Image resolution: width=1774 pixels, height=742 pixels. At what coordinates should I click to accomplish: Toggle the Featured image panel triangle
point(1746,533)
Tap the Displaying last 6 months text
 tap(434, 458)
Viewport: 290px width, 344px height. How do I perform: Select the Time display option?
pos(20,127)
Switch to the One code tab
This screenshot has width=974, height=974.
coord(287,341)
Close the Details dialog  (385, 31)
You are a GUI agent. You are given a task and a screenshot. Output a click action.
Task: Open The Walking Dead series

---

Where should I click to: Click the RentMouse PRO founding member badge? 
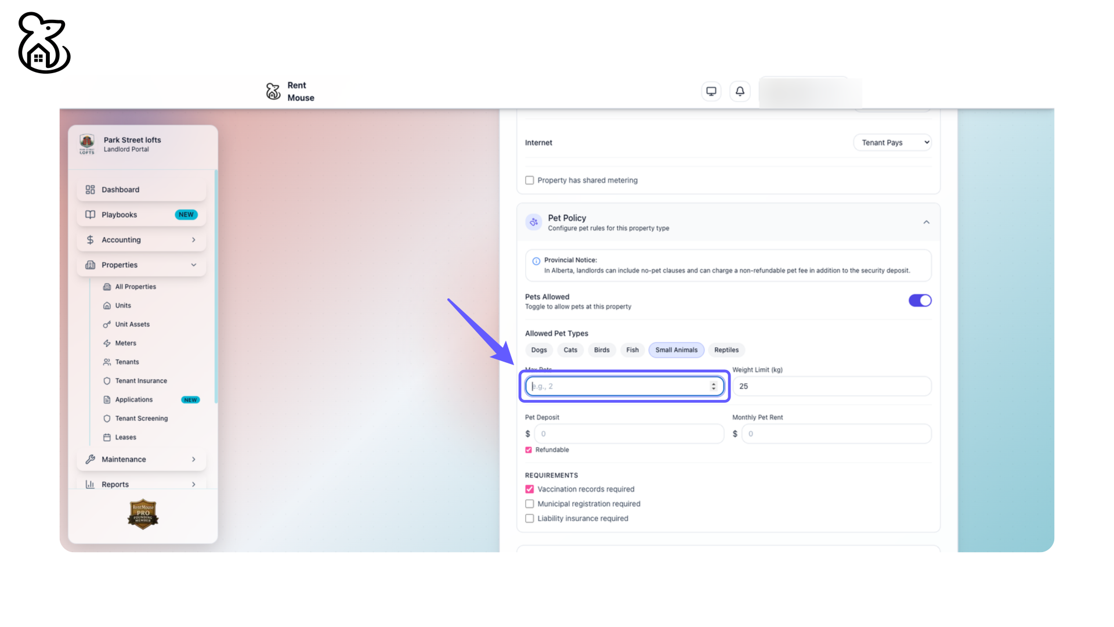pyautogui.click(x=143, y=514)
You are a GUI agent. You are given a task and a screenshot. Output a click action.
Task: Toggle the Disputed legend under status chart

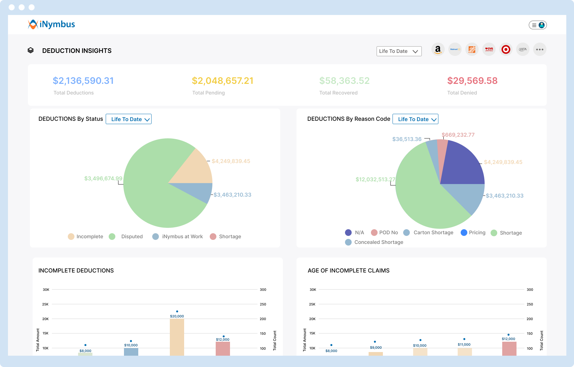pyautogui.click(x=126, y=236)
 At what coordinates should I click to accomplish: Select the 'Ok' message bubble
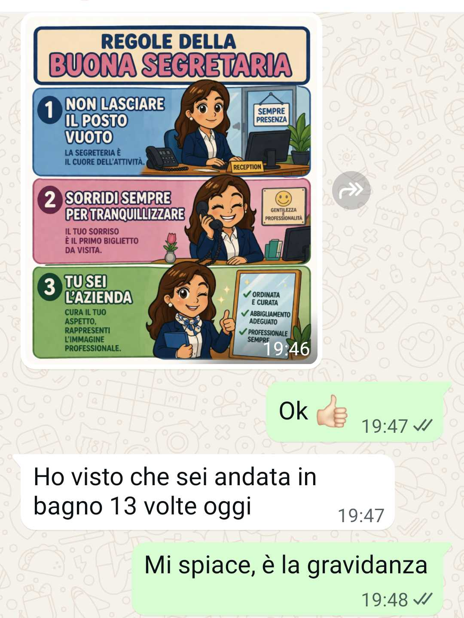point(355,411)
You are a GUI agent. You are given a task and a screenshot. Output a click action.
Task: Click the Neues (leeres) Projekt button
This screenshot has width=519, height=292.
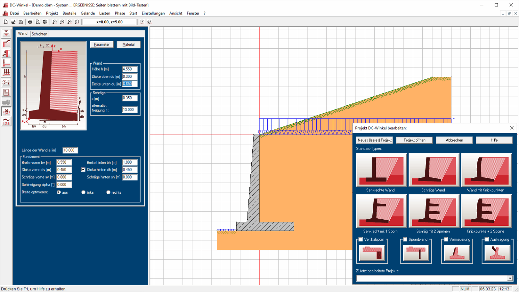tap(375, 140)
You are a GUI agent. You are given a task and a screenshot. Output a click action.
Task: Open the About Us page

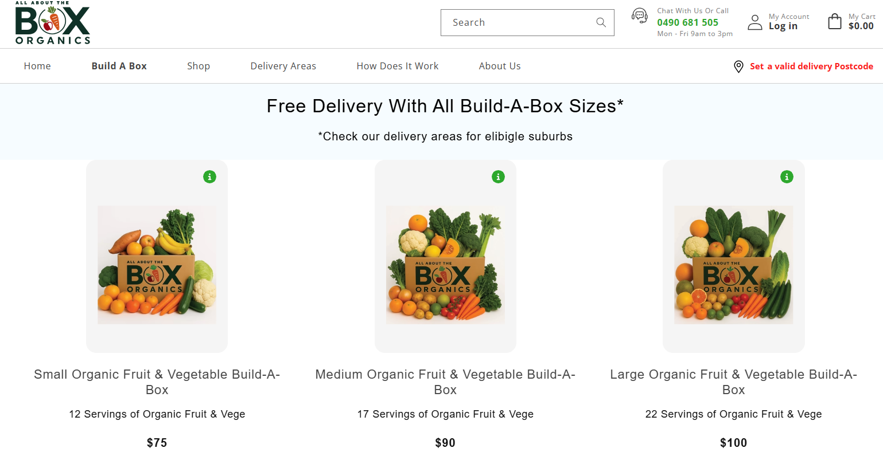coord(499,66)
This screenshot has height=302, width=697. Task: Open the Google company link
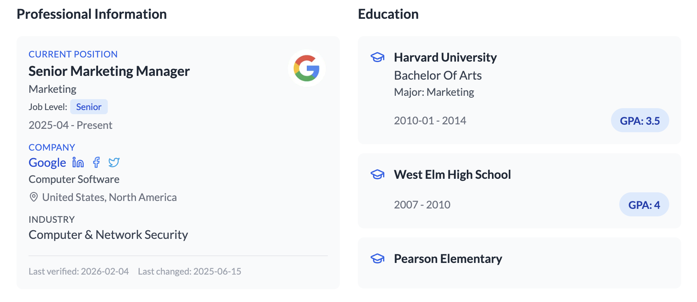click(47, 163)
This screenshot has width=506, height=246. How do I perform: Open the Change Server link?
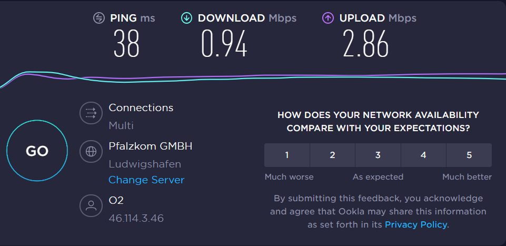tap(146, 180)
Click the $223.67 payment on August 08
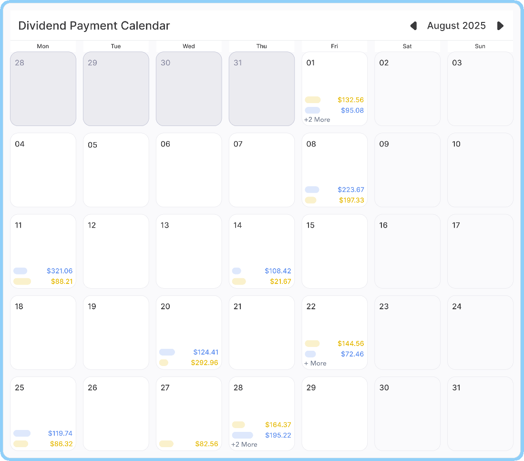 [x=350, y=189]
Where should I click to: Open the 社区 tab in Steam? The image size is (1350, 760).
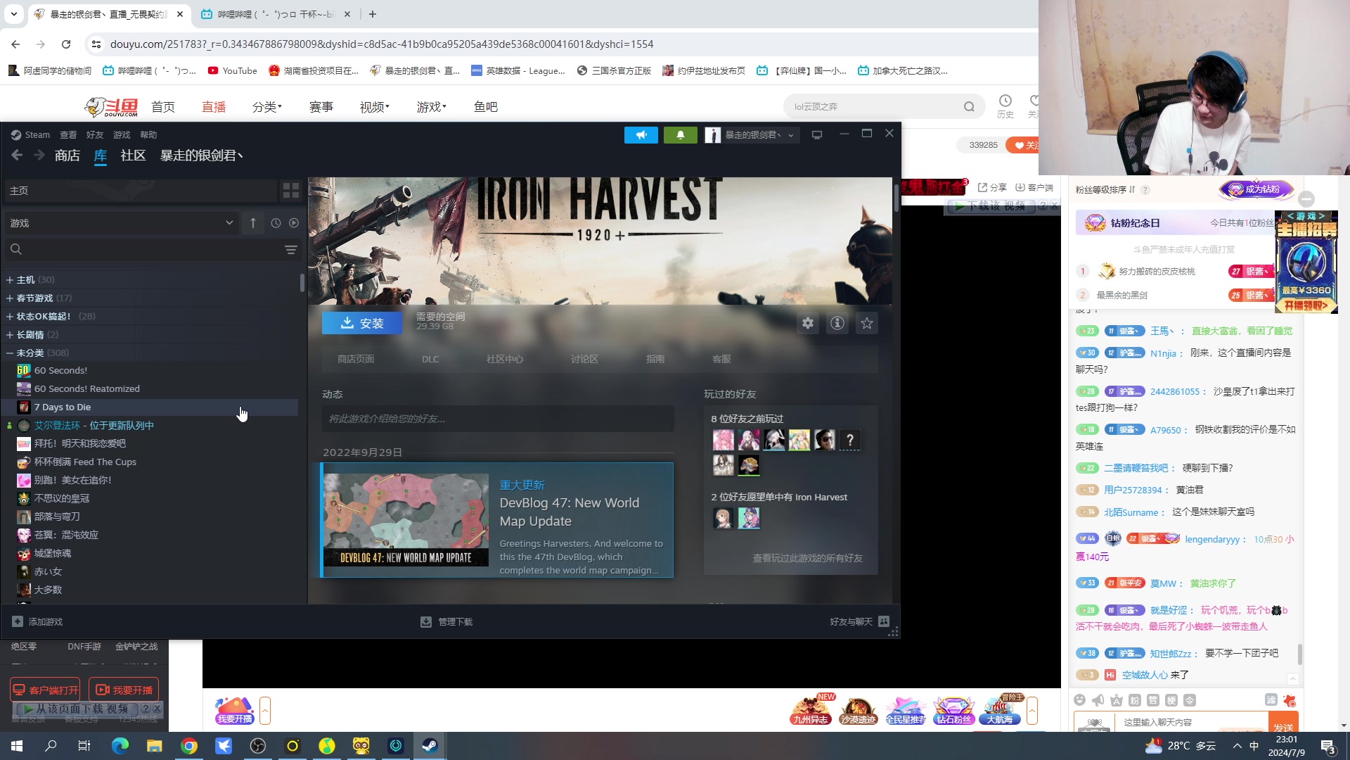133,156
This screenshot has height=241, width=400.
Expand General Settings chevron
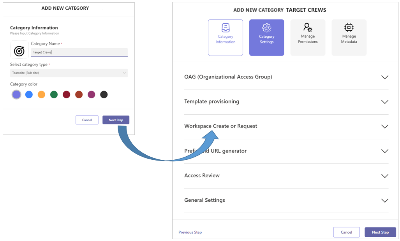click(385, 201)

---

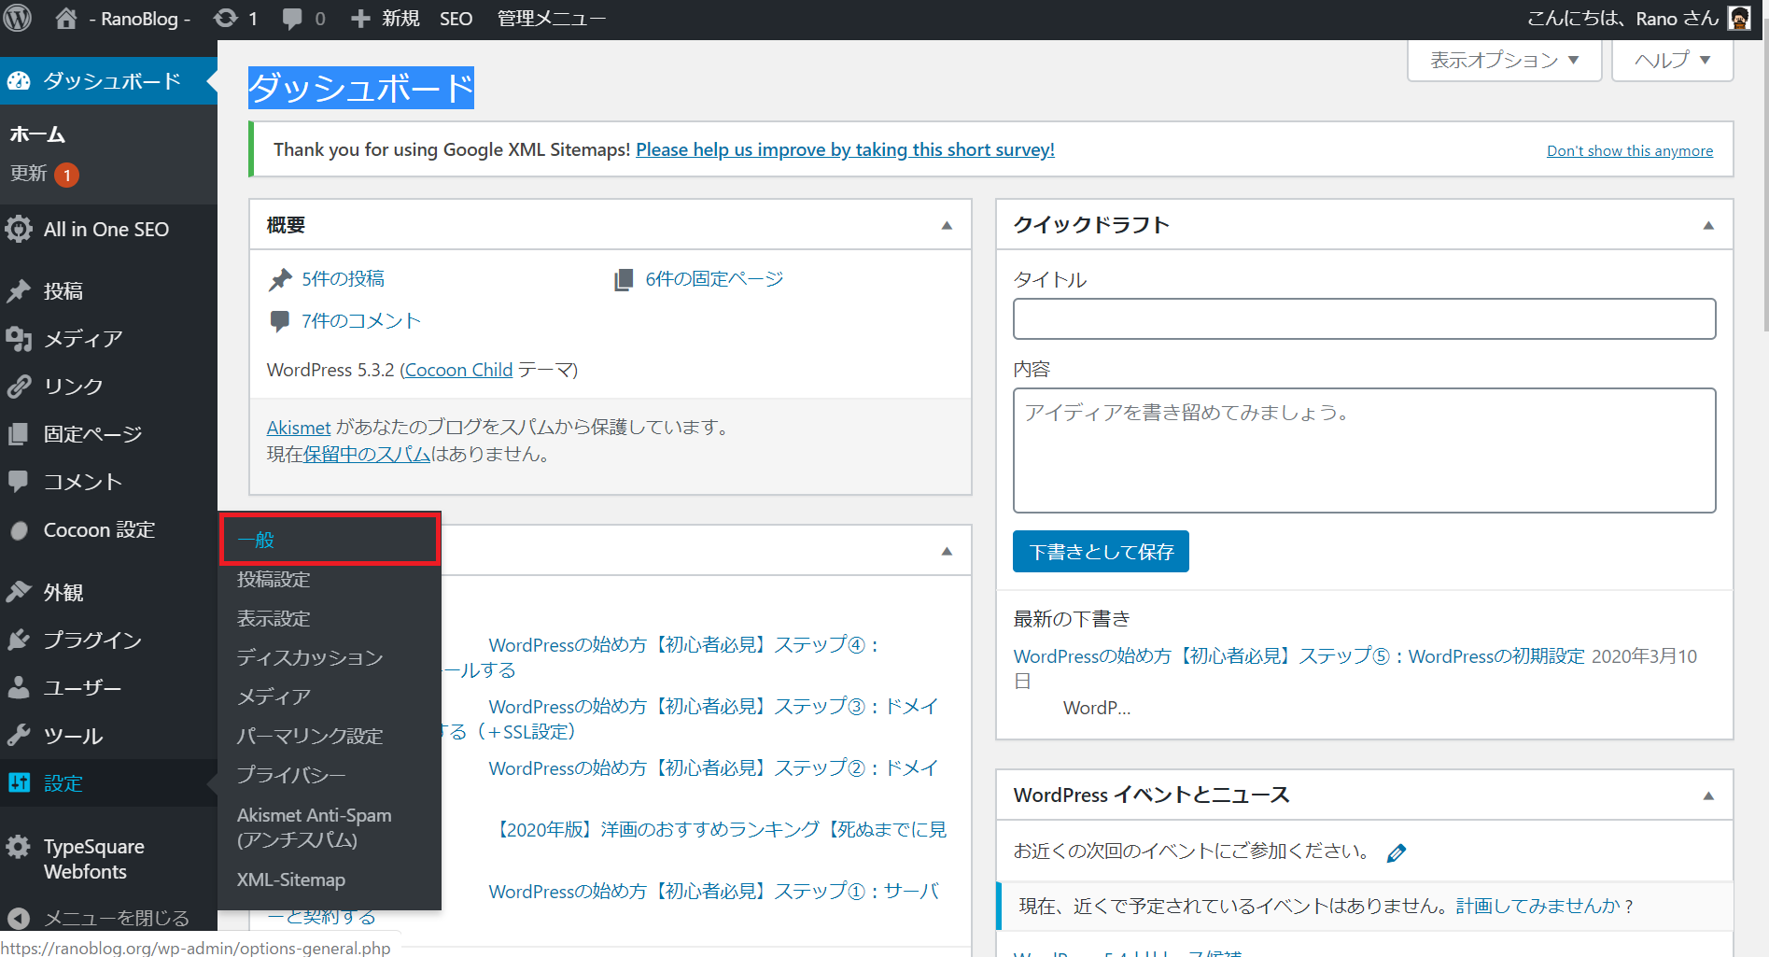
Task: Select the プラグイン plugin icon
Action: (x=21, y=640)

BRIEF
Find each line in the data above that contains the word "Open" and copy those lines in full.

COMPLETE OUTPUT
Task: Open The Walking Dead series
Task: Open the About Us page
This screenshot has height=302, width=697. Task: Open the Google company link
This screenshot has width=506, height=246. How do I perform: Open the Change Server link?
Where should I click to: Open the 社区 tab in Steam? The image size is (1350, 760).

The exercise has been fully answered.